We've also made a really big effort to ensure that these new nurses who are coming on and are able to prescribe things have even more things that they may be equipped to provide. The one that we announced just this weekend was the medication for Australians with an aggressive form of prostate cancer. They now have access to a really key medicine that had not previously been available on the PBS and cost about $930 a script, and, now, it's $25 a script and even less for people with a concession card. It's just $7.70 with a concession card—a price that will remain for the next few years, because we've frozen that concession card price. The medication has a really long name and goes by the brand name Andriga-10, and those who are relying on it will absolutely appreciate the benefit that it has. It's for the treatment of castration-resistant metastatic carcinoma of the prostate—not something that's good to have—but this can absolutely slow the disease, ease the symptoms and help patients feel better for longer.

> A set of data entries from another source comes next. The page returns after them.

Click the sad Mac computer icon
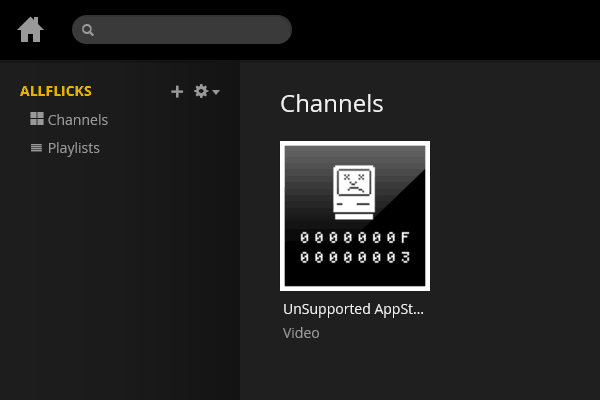Viewport: 600px width, 400px height. 354,193

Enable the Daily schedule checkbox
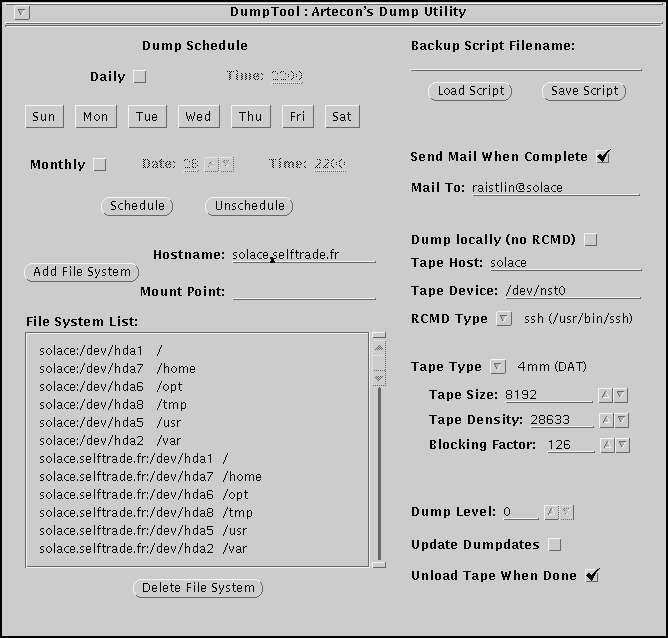(x=140, y=76)
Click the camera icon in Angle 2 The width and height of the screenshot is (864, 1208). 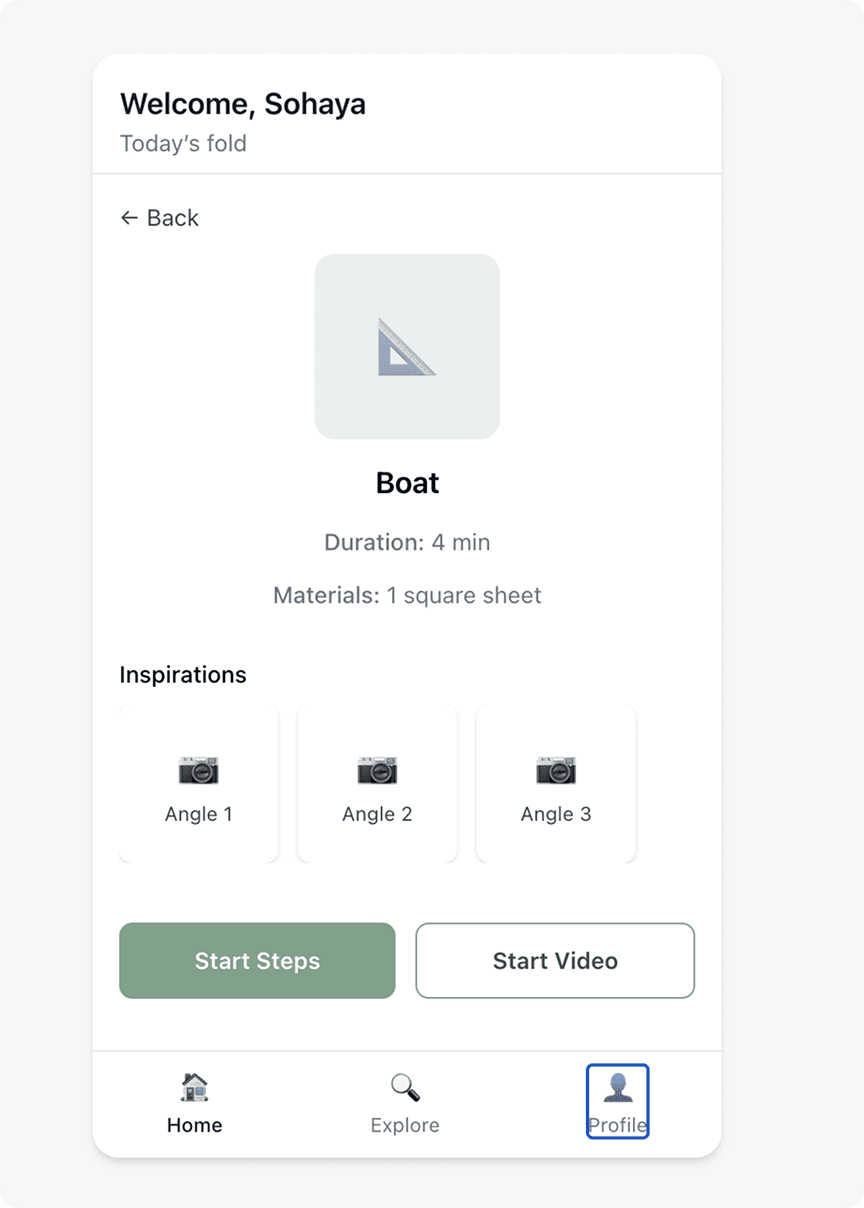[x=377, y=770]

These are just some of the ways in which the Albanese Labor government is looking at availability and affordability of health care. We don't pretend that it's done and dusted. There is always more to do, and I have many parts of my electorate where I want to see more fully bulk-billing GPs and where I want to see greater access to support. I think the thing I'm probably most proud of and have fought hard for for well on 15 years is the access to free and available mental health support. Not only do we now have our online service that began on 1 January, but locally we have headspace for our young people at the top of the mountains in the Hawkesbury and in Penrith. We also have Medicare mental health centres where you can just walk in and say, 'Things are not great,' and you can talk to somebody and find a pathway—all of these things. It's about your Medicare card, not your credit card. That is life changing for mums, for elderly people—all of us have competing pressures, and it's really hard to tackle all the other challenges of life if your health is letting you down. What we're focused on is making sure that health is the thing that you can get on top of.

I really encourage people to support this legislation so that we can have more of our amazing Macquarie registered nurses ready, able and legally allowed to prescribe medications to help take pressure off our GPs and to help support a community that most of them not only work in but live in. I commend this bill to the House.